2. Orchestrate activities across the business

When ties to the CEO are more distant or ambiguous, regulatory-affairs groups risk losing touch and becoming disconnected from important business issues. Once isolated, the function may even come to seem as if it speaks a language different from the one the business units use—a common complaint. Such disconnects are deadly, since the ability to convene and collaborate across functions on regulatory issues is vital for success. When regulatory-affairs units aren’t viewed as good partners, they can’t help the businesses to engage with regulators, coordinate the development of positions proactively, monitor social media, or profile stakeholders, among other activities.

Regulatory-affairs functions can also become alienated from organizations by getting involved with issues too late—for example, reviewing proposals from other departments after they are completed. This often breeds misunderstandings and casts the regulatory group in the role of naysayer, a perception that’s tough to overcome. Late involvement can have substantial economic costs as well, if, for example, a product is developed without input from regulatory affairs and later fails to get approval from regulators.

3. Build talent and accountability

Once a company clarifies what the external-affairs group will do, how it should be structured, and how it should collaborate with other functions, the next task is staffing it with good people. Among most companies, we have observed three types of leaders: industry veterans, with deep legal or economic training (the role’s classic profile); high-profile lobbyists or former politicians, who bring credibility and clout (useful when companies face pressure on a particular issue); or internally promoted business insiders (useful in strengthening cross-functional connections and gaining buy in).
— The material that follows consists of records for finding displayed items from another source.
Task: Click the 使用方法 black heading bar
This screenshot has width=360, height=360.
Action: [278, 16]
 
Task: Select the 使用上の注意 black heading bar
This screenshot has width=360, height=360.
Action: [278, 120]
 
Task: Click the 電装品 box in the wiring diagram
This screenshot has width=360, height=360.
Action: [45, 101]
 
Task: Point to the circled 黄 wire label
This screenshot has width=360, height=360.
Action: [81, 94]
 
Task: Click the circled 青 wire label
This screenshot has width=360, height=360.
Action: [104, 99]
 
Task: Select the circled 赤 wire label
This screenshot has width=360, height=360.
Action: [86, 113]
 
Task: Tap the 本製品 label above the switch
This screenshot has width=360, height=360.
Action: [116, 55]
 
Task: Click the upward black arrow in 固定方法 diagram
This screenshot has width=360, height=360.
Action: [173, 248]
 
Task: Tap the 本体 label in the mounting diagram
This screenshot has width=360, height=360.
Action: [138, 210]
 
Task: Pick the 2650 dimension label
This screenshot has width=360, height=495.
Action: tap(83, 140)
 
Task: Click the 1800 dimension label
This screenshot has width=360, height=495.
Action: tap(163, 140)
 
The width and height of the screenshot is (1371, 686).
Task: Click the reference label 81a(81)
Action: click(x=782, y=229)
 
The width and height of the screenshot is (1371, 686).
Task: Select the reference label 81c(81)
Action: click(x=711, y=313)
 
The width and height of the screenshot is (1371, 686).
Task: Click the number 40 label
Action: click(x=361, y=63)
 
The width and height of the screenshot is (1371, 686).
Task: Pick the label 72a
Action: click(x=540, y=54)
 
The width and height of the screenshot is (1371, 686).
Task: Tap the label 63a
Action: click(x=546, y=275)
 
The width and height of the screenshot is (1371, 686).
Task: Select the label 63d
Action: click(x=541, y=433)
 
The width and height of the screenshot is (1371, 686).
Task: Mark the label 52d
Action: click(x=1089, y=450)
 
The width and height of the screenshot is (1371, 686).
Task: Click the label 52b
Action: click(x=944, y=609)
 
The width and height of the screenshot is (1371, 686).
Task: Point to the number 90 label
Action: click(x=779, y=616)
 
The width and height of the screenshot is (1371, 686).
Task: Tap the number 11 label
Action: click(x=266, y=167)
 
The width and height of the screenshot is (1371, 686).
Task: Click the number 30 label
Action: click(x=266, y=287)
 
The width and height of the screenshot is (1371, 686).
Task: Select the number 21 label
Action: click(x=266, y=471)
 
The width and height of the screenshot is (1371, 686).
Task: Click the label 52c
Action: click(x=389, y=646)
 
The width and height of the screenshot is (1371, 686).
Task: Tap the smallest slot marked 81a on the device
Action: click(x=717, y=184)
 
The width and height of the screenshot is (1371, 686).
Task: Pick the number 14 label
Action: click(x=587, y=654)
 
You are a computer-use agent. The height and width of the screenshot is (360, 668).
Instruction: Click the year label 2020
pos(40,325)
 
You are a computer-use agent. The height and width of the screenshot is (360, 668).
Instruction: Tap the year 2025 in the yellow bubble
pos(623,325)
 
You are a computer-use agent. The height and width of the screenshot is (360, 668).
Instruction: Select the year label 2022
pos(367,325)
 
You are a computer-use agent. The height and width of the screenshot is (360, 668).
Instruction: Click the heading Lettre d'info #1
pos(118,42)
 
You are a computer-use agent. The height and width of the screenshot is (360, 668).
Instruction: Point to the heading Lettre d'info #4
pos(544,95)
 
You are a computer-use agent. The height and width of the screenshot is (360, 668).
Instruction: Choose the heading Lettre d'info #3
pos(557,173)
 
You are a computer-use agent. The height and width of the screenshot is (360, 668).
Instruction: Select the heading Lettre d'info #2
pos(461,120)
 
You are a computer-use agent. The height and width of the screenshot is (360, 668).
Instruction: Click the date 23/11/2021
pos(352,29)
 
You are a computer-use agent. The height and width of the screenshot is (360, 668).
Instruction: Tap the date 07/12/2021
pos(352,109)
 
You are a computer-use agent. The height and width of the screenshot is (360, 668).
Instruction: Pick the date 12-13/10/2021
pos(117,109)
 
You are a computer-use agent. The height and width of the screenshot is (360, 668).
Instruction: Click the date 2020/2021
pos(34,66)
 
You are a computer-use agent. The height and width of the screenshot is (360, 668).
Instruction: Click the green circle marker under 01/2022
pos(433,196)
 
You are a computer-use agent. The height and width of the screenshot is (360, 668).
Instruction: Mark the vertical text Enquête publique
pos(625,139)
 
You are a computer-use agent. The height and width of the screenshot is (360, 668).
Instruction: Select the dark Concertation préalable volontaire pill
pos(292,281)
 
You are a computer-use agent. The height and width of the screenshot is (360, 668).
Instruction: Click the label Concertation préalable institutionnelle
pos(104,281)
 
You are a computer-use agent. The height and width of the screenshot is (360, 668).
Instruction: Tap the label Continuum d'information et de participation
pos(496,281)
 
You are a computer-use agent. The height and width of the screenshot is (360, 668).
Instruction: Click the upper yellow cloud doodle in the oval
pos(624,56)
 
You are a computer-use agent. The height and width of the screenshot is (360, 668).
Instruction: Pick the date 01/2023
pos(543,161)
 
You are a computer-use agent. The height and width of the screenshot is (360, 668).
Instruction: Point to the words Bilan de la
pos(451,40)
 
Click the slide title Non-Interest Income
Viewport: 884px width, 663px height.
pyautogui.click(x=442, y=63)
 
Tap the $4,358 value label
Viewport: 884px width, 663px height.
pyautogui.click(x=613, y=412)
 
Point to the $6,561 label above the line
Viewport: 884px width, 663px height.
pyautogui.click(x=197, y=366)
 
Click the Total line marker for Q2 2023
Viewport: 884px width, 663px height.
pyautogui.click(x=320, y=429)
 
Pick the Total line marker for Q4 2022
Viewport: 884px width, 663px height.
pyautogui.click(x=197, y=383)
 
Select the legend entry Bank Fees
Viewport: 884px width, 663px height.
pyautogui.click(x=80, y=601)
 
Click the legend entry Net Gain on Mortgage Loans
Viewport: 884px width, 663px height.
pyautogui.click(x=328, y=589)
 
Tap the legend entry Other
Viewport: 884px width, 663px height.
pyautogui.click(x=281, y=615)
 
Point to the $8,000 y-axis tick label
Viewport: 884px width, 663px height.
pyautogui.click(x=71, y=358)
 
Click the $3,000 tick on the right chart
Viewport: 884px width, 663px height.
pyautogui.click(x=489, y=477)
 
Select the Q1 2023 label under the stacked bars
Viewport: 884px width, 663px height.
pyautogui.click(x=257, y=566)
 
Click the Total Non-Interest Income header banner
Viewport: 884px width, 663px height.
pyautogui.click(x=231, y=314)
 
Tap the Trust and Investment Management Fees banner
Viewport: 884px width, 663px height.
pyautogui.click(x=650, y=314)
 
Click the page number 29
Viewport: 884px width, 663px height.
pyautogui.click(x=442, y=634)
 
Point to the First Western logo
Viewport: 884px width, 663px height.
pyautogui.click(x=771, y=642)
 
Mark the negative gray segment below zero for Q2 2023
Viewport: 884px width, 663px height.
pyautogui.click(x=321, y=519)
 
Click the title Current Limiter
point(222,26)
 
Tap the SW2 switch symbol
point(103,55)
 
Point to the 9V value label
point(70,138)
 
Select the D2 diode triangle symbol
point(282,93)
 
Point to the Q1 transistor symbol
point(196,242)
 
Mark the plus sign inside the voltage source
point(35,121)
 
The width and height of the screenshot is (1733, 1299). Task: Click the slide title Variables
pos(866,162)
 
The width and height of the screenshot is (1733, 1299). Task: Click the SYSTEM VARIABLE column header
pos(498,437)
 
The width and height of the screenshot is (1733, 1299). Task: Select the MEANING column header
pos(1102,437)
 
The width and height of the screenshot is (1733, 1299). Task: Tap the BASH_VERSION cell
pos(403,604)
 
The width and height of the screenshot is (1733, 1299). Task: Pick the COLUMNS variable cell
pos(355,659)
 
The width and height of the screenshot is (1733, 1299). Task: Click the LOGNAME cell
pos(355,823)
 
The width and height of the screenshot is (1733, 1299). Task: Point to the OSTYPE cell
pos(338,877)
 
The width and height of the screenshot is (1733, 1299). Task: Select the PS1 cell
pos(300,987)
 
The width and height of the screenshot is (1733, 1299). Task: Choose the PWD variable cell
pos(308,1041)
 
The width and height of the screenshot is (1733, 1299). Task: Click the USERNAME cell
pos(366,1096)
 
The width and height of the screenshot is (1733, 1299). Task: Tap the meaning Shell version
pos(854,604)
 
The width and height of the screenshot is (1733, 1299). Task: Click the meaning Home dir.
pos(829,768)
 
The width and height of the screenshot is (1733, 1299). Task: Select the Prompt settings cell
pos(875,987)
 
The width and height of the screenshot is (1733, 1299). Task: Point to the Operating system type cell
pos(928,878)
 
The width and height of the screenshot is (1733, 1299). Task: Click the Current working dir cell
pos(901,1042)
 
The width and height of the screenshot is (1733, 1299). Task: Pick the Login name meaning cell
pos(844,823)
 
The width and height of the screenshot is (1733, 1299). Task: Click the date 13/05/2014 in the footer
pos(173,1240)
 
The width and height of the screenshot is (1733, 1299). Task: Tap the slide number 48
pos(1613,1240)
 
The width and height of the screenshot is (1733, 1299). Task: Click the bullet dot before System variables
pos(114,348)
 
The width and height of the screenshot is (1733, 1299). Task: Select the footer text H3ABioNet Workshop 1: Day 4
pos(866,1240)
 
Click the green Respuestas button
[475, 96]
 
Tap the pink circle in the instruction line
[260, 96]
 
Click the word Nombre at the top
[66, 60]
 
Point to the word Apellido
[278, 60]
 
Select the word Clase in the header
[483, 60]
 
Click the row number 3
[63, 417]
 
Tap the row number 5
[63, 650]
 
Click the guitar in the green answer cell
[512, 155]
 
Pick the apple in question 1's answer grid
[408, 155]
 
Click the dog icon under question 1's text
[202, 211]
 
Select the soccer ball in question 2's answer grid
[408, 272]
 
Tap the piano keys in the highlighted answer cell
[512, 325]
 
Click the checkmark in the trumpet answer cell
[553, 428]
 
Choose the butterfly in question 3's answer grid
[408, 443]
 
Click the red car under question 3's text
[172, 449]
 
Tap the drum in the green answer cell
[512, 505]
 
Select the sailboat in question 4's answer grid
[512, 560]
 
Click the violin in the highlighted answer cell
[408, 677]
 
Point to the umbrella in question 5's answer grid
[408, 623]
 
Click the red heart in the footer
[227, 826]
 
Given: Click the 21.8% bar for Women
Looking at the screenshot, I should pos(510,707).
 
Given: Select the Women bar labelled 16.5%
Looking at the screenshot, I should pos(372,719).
Any of these three can work well, so long as the leader coordinates effectively across business units while getting—and keeping—the respect and attention of senior management. Increasingly, leading companies tap all three types—for instance, by choosing people who are strong in one area and complementing their skills with those of others outside the function, including providers such as specialist lobbying firms.

Moreover, some companies are starting to use rotation programs that move staffers between the regulatory function and the business units to give these employees experience and improve the odds that their insights will be relevant to the businesses. Companies that combine the regulatory and strategy functions, as some utilities do, tend to be best at this approach. The instinct to cross-pollinate talent is a good one: among low-performing companies, very few external-affairs personnel have line experience. At one company we studied, only the department head had it; more junior colleagues played supporting roles. Such arrangements not only deny these employees valuable opportunities but also put companies at considerable risk if experienced staffers decide to leave.

Even among companies that otherwise excel on the talent dimension, nearly all struggle to measure the impact of regulatory affairs in a structured way and thus provide meaningful incentives for staffers. While few best practices have been identified so far, some companies are taking the same analyses they use to understand the regulatory value at stake for a given issue and adapting them to their performance-management systems. These quantitative measurements are then complemented by more indirect indicators, such as the quality of relationships with important stakeholders or changes in the level of access to them over a period of time. Such approaches, while still in their early days, could prove a useful means of linking performance to real business outcomes.

Good regulatory management starts with good organizational design. Companies can increase the odds of getting more business value from this important function by picking the right design and making the most of it, breaking silos and building bridges with other functions, and developing talented people and quantifying their impact."